This year, Delhi's state health department has collected R13.6 lakh in fines from ban on smoking in public places. According to health officials, the habit “has been curbed somewhat” since the ban was first enforced on October 2, 2008. “Our main objective was to empower non-smokers about their right... to demand a smoke-free environment,” said Kiran Walia, Delhi health minister.
A fine, that ranges from R10-R200 and “is collected at the discretion of the fining authority” was never a revenue generator for the government. “For example, we would charge a rickshaw puller R50 but from a businessman we would take R200,” said Dr R P Vashist, Delhi tobacco control officer. Official figures show that 110,444 people were fined for lighting up in public places, making the government richer by R13,588 since January this year.
“Our aim is to raise awareness and not harass the public. In most cases, the fine collected was only a token, since we concentrated on informing the offender of the ills of smoking,” he added.
“Fewer people now smoke in public and some are also smoking less because it can get bothersome to get out of one's comfort zone to look for a smoking area,” said Dr Vashist, adding, “We empowered heads of private firms to fine individuals, which helped keep a check on the micro level as it is not possible for government officials to be present everywhere.”

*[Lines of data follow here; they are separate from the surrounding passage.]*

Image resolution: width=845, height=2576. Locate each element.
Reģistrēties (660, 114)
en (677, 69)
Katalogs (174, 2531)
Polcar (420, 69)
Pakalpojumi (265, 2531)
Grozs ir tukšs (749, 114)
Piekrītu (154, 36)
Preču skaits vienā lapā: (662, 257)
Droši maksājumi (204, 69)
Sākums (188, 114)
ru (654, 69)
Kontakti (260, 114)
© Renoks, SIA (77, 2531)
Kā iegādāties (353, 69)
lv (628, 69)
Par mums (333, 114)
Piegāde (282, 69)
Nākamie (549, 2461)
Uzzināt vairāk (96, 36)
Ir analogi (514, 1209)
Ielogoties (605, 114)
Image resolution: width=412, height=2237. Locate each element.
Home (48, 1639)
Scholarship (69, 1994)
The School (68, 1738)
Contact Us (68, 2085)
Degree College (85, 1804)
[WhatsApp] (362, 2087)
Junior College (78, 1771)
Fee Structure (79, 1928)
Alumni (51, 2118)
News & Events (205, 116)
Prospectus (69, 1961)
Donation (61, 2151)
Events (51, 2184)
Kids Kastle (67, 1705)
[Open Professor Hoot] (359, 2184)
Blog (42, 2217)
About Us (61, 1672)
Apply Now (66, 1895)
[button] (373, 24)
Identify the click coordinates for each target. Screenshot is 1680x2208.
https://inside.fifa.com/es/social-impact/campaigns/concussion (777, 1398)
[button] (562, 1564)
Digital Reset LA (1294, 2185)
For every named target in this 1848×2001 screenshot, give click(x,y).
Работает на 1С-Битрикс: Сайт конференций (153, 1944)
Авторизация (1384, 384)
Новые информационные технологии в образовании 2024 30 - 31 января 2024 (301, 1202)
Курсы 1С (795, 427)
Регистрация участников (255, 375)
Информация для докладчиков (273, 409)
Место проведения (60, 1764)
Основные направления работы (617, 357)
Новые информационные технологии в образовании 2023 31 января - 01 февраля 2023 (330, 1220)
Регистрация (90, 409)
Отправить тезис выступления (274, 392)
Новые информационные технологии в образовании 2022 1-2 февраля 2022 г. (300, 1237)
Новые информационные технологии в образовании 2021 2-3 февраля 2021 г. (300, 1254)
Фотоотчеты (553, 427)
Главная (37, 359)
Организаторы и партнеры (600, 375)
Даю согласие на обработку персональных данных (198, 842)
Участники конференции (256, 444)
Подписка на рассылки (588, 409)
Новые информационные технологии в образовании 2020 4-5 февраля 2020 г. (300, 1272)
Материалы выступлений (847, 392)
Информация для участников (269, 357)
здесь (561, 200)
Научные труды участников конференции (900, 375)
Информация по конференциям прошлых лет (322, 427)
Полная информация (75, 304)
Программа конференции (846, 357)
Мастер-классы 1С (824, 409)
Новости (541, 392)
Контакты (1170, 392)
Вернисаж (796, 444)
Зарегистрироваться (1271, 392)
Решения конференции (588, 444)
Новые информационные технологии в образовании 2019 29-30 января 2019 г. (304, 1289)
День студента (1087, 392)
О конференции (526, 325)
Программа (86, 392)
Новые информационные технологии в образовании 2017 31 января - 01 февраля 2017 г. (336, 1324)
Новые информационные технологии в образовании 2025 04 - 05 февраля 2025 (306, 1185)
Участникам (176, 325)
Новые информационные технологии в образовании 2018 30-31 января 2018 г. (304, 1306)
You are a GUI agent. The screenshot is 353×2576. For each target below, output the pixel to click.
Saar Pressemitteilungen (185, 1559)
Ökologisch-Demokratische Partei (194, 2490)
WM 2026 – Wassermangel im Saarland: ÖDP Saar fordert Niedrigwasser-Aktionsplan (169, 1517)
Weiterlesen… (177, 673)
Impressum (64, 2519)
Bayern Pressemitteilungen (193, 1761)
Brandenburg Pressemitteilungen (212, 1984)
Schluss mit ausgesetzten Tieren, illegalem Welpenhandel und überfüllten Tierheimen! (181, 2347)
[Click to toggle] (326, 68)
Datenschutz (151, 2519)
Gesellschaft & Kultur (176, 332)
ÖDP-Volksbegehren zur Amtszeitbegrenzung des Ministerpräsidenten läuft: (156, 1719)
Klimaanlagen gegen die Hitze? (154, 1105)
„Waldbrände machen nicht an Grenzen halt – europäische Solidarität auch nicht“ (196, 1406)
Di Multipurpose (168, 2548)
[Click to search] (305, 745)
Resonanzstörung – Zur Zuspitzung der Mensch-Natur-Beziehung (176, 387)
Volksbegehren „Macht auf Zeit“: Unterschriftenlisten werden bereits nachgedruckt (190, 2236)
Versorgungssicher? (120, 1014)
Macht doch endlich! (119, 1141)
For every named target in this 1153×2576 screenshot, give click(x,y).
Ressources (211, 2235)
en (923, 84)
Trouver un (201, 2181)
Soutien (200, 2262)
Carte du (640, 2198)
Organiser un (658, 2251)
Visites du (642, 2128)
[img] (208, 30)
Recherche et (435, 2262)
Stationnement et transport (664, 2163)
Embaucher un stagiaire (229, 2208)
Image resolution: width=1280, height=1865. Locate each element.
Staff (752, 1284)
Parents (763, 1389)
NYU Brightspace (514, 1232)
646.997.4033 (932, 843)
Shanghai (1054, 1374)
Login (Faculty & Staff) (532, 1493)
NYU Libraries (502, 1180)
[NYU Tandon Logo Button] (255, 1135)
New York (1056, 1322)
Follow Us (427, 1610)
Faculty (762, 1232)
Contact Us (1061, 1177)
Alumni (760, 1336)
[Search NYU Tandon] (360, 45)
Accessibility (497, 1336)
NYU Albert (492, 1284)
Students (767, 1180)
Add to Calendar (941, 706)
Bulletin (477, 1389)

While the government is happy about having been able to curb smoking in public places to a great extent, their joint initiative with the Johns Hopkin's University USA to bring down the nicotine content in the Capital's air failed completely. “While smoking is banned in work places during the day, workers tend to light up in their private spaces at night,” explained Dr Vashist. “This made us discontinue our nicotine study after our first phase failed to yield results,” he said.